Tax update: Exempt benefits for your employees

Published: Monday 25 November 2019

Tax-free benefits

When considering an employee’s remuneration package, benefits in addition to a basic salary are often also offered.  It is also common for employers to want to provide their employees with gifts or perks during the year. 

The general rule is that benefits received are taxed on the employee based on the cash equivalent of the benefit received less any amounts made good to the employer; however, some benefits are exempt from tax.

Exempt benefits

Some examples of tax-free benefits include:

  • Pension contributions paid by the employer into a registered pension scheme for the employee.
  • Free or subsidised meals in an employer’s canteen provided that they are offered to all employees.
  • Annual events such as a staff Christmas party but capped at a maximum of £150 per individual attending.  There is no limit on the number of annual events held provided the total cost does not exceed £150 per head.  For example, if there are three events held at a cost of £75, £80 and £60 per head each, the latter two can be claimed as exempt but the first event will be taxable in full (it is not possible to just tax the excess over £150).
  • Long service awards for employments of 20 years or more and up to a maximum of £50 per year of service.  Further tax-free awards can only be provided if a minimum of 10 years later.
  • Provision of bicycles and/or safety equipment used in a ‘cycle to work’ scheme.  Again, this must be offered to all employees and the employee must use the bicycle in qualifying journeys such as from home to work.
  • Training costs and professional subscriptions.

Trivial benefits

Trivial benefits are also exempt from tax where all of the following conditions are met:

  • the cost of providing the benefit must not exceed £50;
  • the benefit cannot be cash or a cash voucher (but high street vouchers are fine);
  • the employee should not be entitled to the benefit contractually (including salary sacrifice); and
  • the benefit must not be in recognition of services performed by the employee as part of their employment.

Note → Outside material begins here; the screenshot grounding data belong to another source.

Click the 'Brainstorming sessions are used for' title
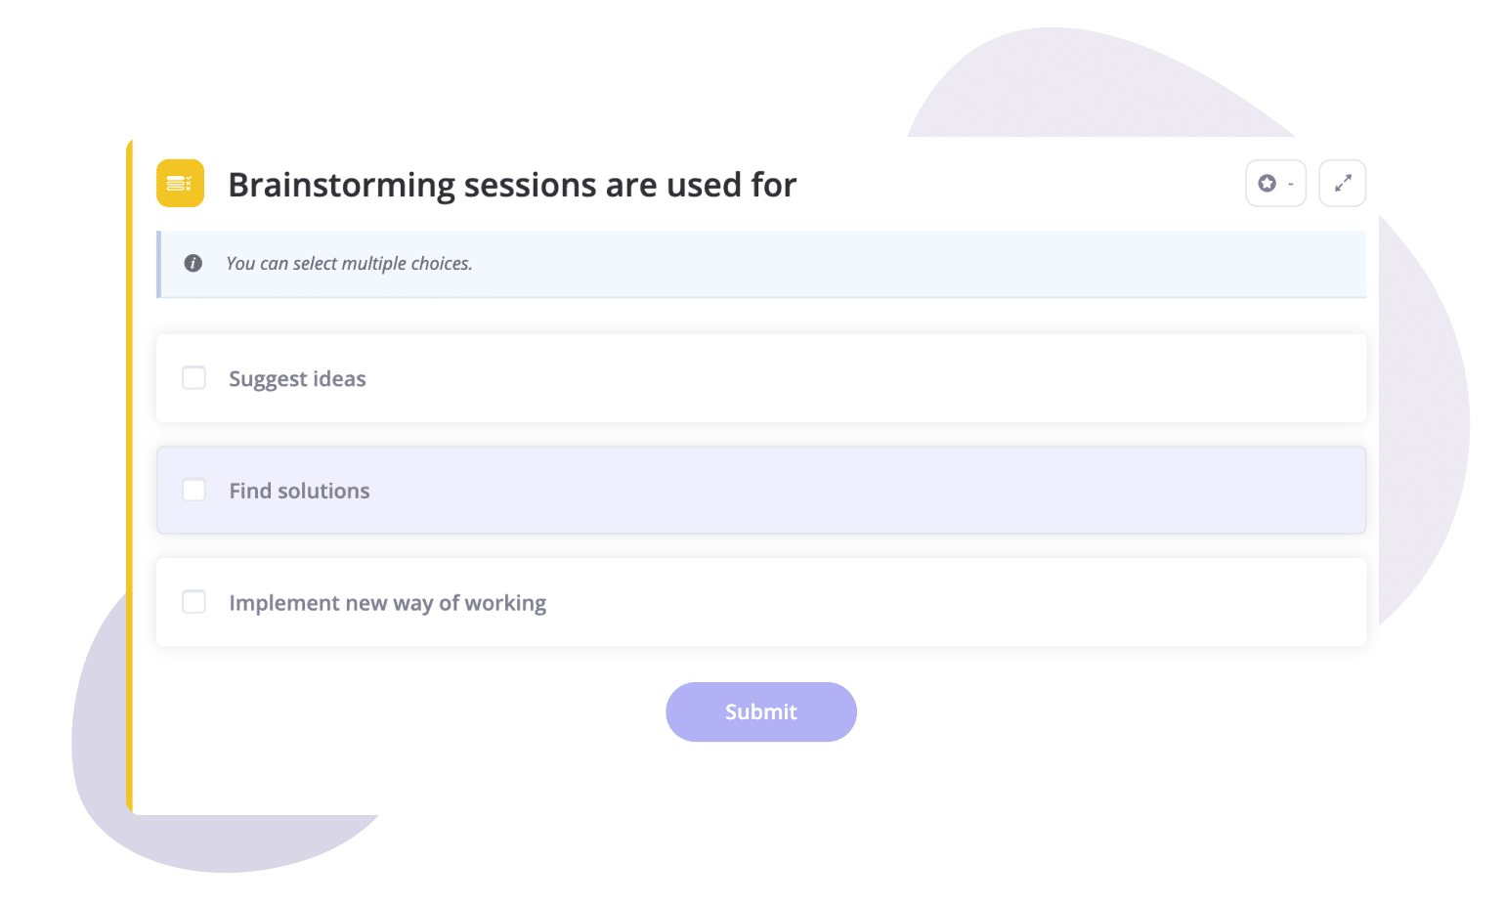1505x904 pixels. (512, 185)

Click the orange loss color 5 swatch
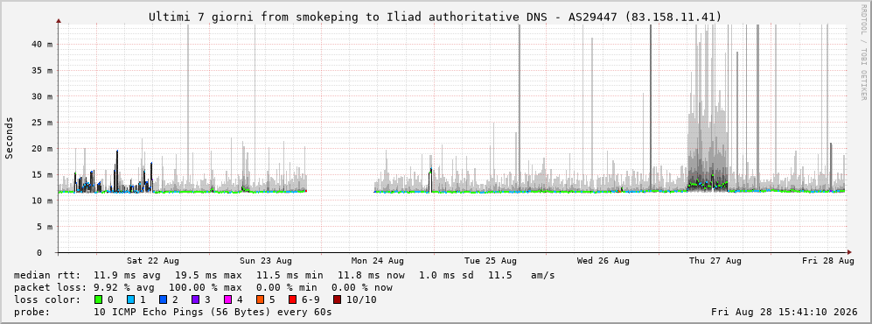pos(260,299)
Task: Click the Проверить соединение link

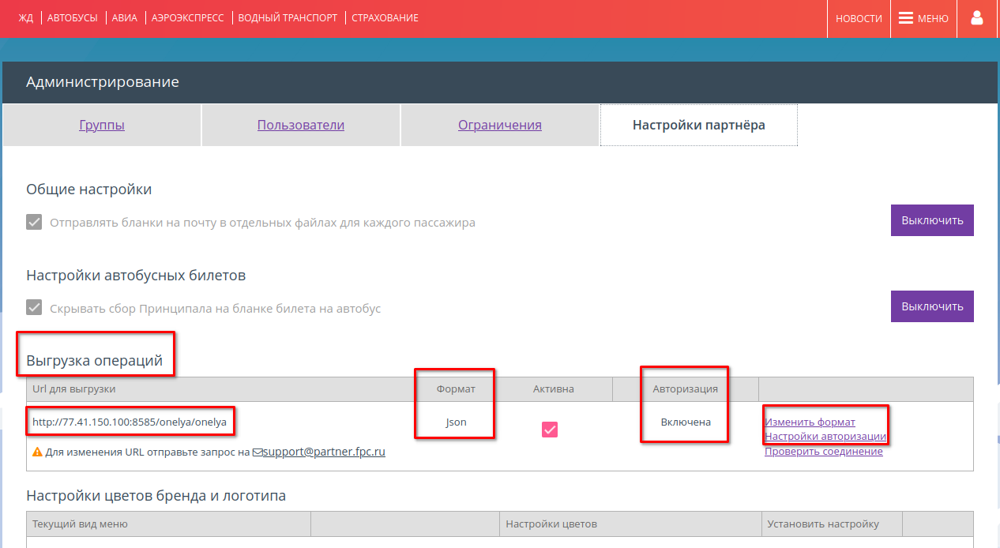Action: click(x=823, y=451)
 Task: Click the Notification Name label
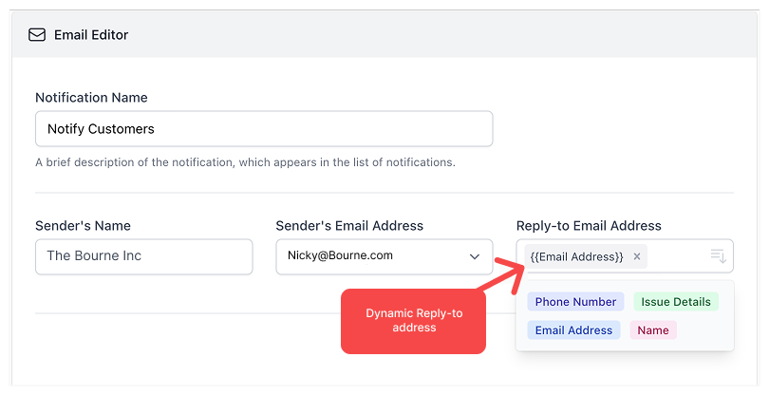(x=91, y=98)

If all of the above conditions are satisfied, the benefit will not count towards an employee’s taxable income and does not need to be reported on a P11D.  If the benefit exceeds £50, the whole amount is taxed, not just the excess.

Interaction with other exemptions

The guidance states that where there is more than one potential exemption, the outcome most favourable to the employee should be applied.  Any staff entertaining events below £50 per head could therefore be treated under the trivial benefits exemption and any larger events may qualify under the £150 annual parties and functions exemption.

Annual cap for directors

Directors of close companies (broadly a company with five or less shareholders or where all of the shareholders are also directors) can receive benefits totalling a maximum of £300 in any given year.  This can be made up of multiple benefits providing each is below £50. 

For example, if the director has received £270 of trivial benefits during the year and then receives a £50 high street voucher, this benefit would not be exempt.  However, if before the year end they then received a £30 bottle of wine this could be treated as trivial and take their benefit up to £300.  If gifts are made to family members of the director (who are not employees or directors of the company) then any trivial gifts provided would count towards the directors £300 limit.

Rather generously, there is no similar cap for other employees, and they can receive any number of trivial benefits during the year.

Trivial or not?

Some of the more common benefits have been set out below and circumstances where they may or may not qualify as a trivial benefit.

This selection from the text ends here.